Monday, Sep. 19, 1983
Explaining the Inexplicable
By WALTER ISAACSON
What is known and unknown about the Soviet jet attack
Somewhere in the Sea of Japan, just off Sakhalin island, is a "black box"--its actual color is orange--from Korean Air Lines Flight 007. The flight data inside would probably answer some of the questions about how and why the wayward aircraft met its fate. The waterproof container is heavily reinforced to survive impact and ocean depths down to 20,000 ft. For 30 days it will automatically emit a sonar signal that can be heard for up to five miles under water. Many of these boxes have been recovered in the past, but if the one from KAL Flight 007 is in Soviet waters it may never be made available to the U.S. or Korea for analysis. Even if it were, there are some questions that only the crew of the jet could answer.
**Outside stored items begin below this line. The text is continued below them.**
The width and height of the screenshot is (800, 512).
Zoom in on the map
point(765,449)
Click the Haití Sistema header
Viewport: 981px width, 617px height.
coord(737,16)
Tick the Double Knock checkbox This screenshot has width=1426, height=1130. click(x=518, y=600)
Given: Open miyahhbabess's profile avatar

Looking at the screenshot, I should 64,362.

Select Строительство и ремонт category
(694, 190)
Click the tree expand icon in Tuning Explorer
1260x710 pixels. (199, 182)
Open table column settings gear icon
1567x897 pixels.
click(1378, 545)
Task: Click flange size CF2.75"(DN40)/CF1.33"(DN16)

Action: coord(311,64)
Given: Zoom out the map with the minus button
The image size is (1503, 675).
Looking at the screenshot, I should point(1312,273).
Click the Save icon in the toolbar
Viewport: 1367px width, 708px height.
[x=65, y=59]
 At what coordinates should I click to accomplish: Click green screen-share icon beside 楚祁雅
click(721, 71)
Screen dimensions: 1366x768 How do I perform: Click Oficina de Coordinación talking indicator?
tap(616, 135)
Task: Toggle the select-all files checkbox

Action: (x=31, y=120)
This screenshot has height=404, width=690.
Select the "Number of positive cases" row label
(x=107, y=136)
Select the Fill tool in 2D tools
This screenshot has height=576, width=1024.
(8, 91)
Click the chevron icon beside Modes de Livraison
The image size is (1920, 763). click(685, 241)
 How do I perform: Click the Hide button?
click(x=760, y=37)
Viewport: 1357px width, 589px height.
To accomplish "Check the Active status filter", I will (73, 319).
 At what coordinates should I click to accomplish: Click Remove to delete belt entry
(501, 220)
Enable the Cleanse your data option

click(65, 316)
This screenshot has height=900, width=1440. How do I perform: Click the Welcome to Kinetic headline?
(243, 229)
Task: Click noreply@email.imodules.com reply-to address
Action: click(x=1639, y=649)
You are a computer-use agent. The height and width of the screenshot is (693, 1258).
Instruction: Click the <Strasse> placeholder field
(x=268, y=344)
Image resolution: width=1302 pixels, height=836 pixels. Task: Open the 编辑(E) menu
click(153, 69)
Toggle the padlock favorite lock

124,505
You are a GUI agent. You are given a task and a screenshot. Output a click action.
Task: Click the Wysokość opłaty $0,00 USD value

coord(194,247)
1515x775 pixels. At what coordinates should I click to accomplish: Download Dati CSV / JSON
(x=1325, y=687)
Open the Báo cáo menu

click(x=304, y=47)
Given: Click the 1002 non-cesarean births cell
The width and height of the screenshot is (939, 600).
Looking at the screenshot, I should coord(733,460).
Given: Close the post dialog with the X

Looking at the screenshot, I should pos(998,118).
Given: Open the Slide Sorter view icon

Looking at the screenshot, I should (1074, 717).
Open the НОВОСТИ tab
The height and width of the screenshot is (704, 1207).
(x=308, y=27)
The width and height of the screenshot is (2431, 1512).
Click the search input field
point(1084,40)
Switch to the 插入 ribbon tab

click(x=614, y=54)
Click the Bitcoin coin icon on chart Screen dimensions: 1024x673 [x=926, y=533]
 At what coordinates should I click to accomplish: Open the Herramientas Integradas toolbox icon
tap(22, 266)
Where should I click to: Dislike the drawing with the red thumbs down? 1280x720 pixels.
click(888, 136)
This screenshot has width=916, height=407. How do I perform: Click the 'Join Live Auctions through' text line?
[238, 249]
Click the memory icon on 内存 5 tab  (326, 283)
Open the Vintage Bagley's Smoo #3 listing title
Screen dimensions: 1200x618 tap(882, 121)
Others could be cleared up only by the Soviet military, which has probably revealed as much as it ever will. Here are the key aspects of the jetliner disaster and the explanations that experts now believe are the most likely:
How could KAL Flight 007 stray so far off its proper course? The Boeing 747 was equipped with three Inertial Navigation Systems (INS), designed to keep the jet on its scheduled flight path and to back one another up in case of malfunctions. Their performance record is excellent: a new study shows that only about one flight in 10,000 strays 50 or more miles off course. In 90% of the cases, the deviation is attributed to pilot error. The INS computers are programmed by the crew at the start of the flight. The computers are fed the plane's latitude and longitude at takeoff and the coordinates of way points along the plane's scheduled route. On Flight 007, for example, the computers, made by Litton Industries at $100,000 apiece, were told that the plane should be at its fifth way point, Neeva, above the Aleutian Islands at 172DEG 11 min. east and 54DEG 40 min. north, after the first 900 miles of the trip. Using gyroscopes and acceleration meters, the INS keeps track of the plane's location and guides it along the preprogrammed course.
The initial information fed into the Korean airliner's INS computers at Anchorage, where the flight had refueled, was correct. Flight 007 hit its first five way points as planned. But after Neeva, Flight 007 apparently began to stray.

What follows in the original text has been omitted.